Sarah mène une vie vertigineuse. Celle-ci est bouleversée par l’irruption d’un amour bouleversant. Elle aime profondément son compagnon, Paul, dont elle a une petite fille. Mais elle se livre passionnément à un homme plus âgé qu’elle, un violoncelliste virtuose autrichien, Richard K, en qui elle découvre un autre soi-même. « La pensée me traverse de me défénestrer tout de suite pour nous épargner d’avoir à vivre la joie dévastatrice des années qui viendront. (…) Chaque fois que je crois vous fuir, je vous retrouve, épouvantée, au centre de mon cœur. Vous me manquez. Vous me manquez jusqu’à la dévastation. (…) Nous sommes dévastés de joie (…) Dévastés que les limites de nos corps nous empêchent de pénétrer encore plus profondément l’un dans l’autre.

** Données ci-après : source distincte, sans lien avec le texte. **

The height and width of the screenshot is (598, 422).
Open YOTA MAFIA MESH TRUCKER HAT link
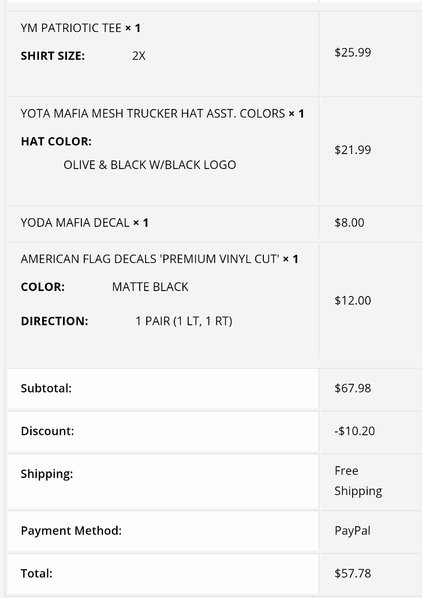[x=153, y=113]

Sarah aime à la folie, elle se sent dévastée d’angoisse à la pensée de ce qui va nécessairement se produire lorsque Paul et sa fille sauront ce qui se passe. Cette dévastation est aussi causée par la joie de rester vivants, malgré tout. Elle fait écho à la dévastation d’un monde en proie à une cruauté impensable. Celle qui, dans les années 1930, fit mourir de faim et de maladie des milliers d’enfants et d’adultes jugés inaptes par les idéologues nazis. Celle qui, aujourd’hui, touche des enfants et des adultes dont le seul crime est d’avoir fui l’enfer dans leur pays et cherché le salut chez nous, qui leur opposons un mur de cécité et de répression.

Sarah s’adresse à sa fille : « je voudrais te remercier parce que tu as traversé des choses qu’un enfant de ton âge ne doit normalement pas traverser. Tu as entendu des choses qu’un enfant ne devrait pas entendre. Tu as vu des choses qui t’ont fait peur. Tu as été de nous tous la plus courageuse, parce que ton cœur est pur. » Il est malgré tout possible, peut-être, de briser le cercle infernal de la fatalité.